• YOUR TASK
Which of the lines below mention the word "computer"? Pull each one out.

• GIVEN DATA
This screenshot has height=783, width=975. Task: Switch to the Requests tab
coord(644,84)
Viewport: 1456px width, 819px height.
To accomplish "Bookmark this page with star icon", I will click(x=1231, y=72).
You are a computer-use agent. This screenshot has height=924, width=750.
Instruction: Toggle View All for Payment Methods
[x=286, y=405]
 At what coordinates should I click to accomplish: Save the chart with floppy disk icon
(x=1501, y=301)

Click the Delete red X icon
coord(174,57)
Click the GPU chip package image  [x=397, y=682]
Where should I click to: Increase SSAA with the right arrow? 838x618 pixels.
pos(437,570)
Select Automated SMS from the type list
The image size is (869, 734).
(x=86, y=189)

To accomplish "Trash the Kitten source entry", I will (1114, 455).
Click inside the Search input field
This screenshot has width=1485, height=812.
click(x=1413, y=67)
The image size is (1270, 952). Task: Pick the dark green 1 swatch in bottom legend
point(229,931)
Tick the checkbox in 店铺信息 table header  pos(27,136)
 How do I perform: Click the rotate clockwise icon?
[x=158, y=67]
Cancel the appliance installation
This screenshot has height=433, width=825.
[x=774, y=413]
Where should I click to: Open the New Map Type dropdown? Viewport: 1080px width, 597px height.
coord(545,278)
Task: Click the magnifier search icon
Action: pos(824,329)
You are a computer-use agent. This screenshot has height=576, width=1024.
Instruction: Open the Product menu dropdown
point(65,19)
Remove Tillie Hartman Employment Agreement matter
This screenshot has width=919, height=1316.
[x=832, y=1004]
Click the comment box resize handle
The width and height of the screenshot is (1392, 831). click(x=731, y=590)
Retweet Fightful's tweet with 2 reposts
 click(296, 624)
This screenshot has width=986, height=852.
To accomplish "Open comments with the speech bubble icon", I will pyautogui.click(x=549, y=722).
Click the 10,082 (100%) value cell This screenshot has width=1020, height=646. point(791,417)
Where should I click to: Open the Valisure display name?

• RESPONSE FOR THIS EXERCISE
You are a computer-use agent. This screenshot has height=924, width=750.
You are a computer-use agent. This screenshot has height=576, width=1024.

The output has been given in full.